ILMU
PENDIDIKAN ISLAM
Disusun Guna
Memenuhi Tugas UTS
Mata Kuliah:
Ilmu Pendidikan Islam
Yang Diampu
Oleh: Dr. H.
Darmuin, M.Ag.
Disusun Oleh,
Baihaqi (133111013)
PENDIDIKAN
AGAMA ISLAM (PAI)
FAKULTAS
ILMU TARBIYAH DAN KEGURUAN
INSTITUT
AGAMA ISLAM NEGERI (IAIN) WALISONGO
SEMARANG
2014
BAB 1
ALIRAN-ALIRAN PENDIDIKAN
1.
Aliran
Nativisme
Nativisme adalah sebuah doktrin yang
memandang bahwa kemampuan anak hanya diperoleh dari genetika yang diwariskan oleh
orang tua. Faktor pengalaman yang dialami sama sekali tidak berpengaruh
terhadap perkembangan anak. Tokoh utama aliran ini bernama Arthur Scopenhauer
seorang filosof dari Jerman. Implikasinya dalam pendidikan: pada zaman dulu hanya
mereka, anak-anak berdarah birulah yang dapat dimaksimalkan potensinya, karena
tidak mungkin anak orang miskin bisa pintar.
2.
Aliran
Empirisme
Aliran ini kebalikan dari aliran Nativisme,
dengan tokoh utamanya John Locke. Aliran Empirisme menganggap bahwa kemampuan
seseoarng berasal dari lingkungannya, karena anak itu dilahirkan seperti meja
lilin (belum ada pahatan atau lukisannya), inilah yang disebut dengan teori Tabularasa.

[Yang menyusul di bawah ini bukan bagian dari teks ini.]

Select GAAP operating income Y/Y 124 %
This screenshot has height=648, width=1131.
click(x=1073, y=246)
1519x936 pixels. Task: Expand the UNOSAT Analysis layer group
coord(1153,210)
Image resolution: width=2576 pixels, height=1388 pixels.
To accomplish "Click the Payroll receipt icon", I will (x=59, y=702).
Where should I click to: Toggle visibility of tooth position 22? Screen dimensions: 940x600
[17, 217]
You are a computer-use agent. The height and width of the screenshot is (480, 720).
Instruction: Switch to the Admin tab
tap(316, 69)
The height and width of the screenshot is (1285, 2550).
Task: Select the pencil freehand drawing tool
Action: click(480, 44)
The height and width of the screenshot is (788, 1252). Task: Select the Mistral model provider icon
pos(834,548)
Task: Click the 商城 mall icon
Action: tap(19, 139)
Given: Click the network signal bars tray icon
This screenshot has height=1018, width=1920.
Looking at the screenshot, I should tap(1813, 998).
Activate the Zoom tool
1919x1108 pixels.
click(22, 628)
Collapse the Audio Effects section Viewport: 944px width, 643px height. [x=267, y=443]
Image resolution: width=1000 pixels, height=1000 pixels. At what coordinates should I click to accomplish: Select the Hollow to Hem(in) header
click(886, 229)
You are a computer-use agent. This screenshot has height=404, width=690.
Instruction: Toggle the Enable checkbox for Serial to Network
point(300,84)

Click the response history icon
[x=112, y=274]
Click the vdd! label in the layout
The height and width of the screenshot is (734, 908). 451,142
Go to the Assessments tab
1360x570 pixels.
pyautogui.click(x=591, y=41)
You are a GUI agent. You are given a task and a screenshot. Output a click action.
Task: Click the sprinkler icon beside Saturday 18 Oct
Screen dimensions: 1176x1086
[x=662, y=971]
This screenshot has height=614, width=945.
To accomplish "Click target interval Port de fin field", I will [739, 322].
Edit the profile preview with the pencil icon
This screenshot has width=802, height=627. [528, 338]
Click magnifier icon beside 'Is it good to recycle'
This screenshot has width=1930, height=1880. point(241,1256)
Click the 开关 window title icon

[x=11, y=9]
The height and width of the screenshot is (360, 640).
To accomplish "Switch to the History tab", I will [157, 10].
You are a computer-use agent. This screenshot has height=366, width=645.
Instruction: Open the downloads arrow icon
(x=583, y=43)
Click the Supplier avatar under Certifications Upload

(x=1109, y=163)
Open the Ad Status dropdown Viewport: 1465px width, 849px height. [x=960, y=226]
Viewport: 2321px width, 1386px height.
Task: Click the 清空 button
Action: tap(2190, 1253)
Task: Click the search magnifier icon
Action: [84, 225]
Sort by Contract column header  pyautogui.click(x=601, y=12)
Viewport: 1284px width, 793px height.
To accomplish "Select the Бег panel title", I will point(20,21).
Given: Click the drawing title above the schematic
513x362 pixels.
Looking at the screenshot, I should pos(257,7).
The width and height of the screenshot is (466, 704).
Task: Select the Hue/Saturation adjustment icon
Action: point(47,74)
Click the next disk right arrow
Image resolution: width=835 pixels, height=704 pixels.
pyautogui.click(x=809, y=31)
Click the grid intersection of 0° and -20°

Implikasinya dalam pendidikan: karena anak dilahirkan dengan potensi yang sama,
lingkungan menjadi peran yang sangat besar, maka pendidikan menjadi tonggak utama.
3.
Airan
Konvergensi
Aliran yang dipelopori oleh Louis
William Stern merupakan gabungan antara aliran Nativisme dengan Empirisme. Jadi
faktor pembawaan (bakat) dan pengalaman (pendidikan) merupakan hal yang
sama-sama berpengaruh dalam perkembangan anak. Karena pembawaan dari orang tua
tidak akan pernah bisa berkembang tanpa adanya pengalaman yang diperoleh anak
tersebut, dan begitupun sebaliknya. Implikasinya: keturunan dan lingkungan/
pendidikan sama besar proporsinya.
4.
Konsep
Fitrah
Jika Fitrah diartikan ‘ciptaan’ maka
potensi daya upaya manusia sudah ditentukan sejak zaman azali. Hal ini berarti,
pada hakikatnya manusia itu merupakan makhluk yang mempunyai berbagai potensi
untuk memahami, melihat, dan mendengarkan. Semua itu diberikan oleh tuhan
kepada manusia. Akan tetapi jika Fitrah diartikan ‘suci’, maka manusia terlahir
dalam keadan kosong tak punya apa-apa (tabularasa), tinggal lingkungan atau
pendidikan yang menentukannya. Jika Fitrah diartikan seperti definisi ke-dua
maka konsep ini mirip dengan konsep Empirisme.
BAB II
RELEVANSI TEORI PENDIDIKAN DENGAN
DASAR AJARAN ISLAM
1.
Relevansi
Teori Nativisme dengan Ajaran Islam
Setiap manusia dilahirkan dengan potensi
yang berbeda-beda. Firman Allah dalam QS. at-Tiin: 4 dijelaskan bahwa “Sesungguhnya Kami telah menciptakan
manusia dalam bentuk yang sebaik-baiknya”. Jika mengacu ayat tersebut,
manusia dilahirkan tidak dalam keadaan kosong yang tak punya apa-apa. Artinya
teori ini sejalan dengan Islam. Hanya saja dalam Islam, sekalipun manusia lahir
sudah dibekali fitrah oleh tuhan, namun perlu adanya usaha/ pengaruh lingkungan
untuk mengembangkannya.
2.
Relevansi
Teori Empirisme dengan Ajaran Islam
Dalam QS. an-Nahl: 78 disebutkan “dan Allah mengeluarkan kamu dari perut ibumu
dalam Keadaan tidak mengetahui sesuatupun, dan Dia memberi kamu pendengaran,
penglihatan dan hati, agar kamu bersyukur.” Berdasarkan ayat diatas, maka
teori Empirisme ini tidak sepenuhnya bertolak belakang dengan ajaran Islam.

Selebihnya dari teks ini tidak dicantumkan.